For every line below, restate it exactly and drop the images.
==========
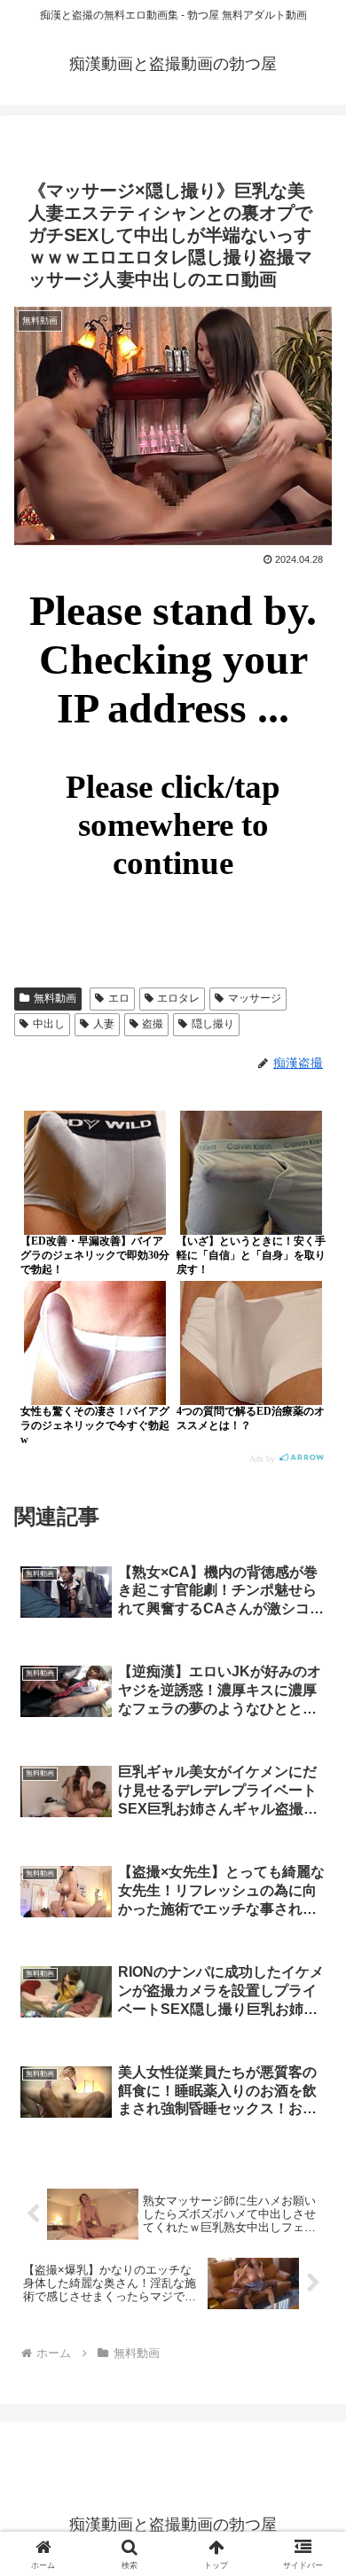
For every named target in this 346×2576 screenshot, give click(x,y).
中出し (49, 1024)
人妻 (103, 1024)
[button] (310, 2259)
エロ (119, 998)
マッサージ (254, 998)
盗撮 (152, 1024)
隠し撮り (213, 1024)
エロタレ (178, 998)
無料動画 (55, 998)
==========
» **RESULT FOR THIS TASK**
For every named target in this 346×2576 screenshot, give click(x,y).
中出し (49, 1024)
人妻 (103, 1024)
[button] (310, 2259)
エロ (119, 998)
マッサージ (254, 998)
盗撮 (152, 1024)
隠し撮り (213, 1024)
エロタレ (178, 998)
無料動画 (55, 998)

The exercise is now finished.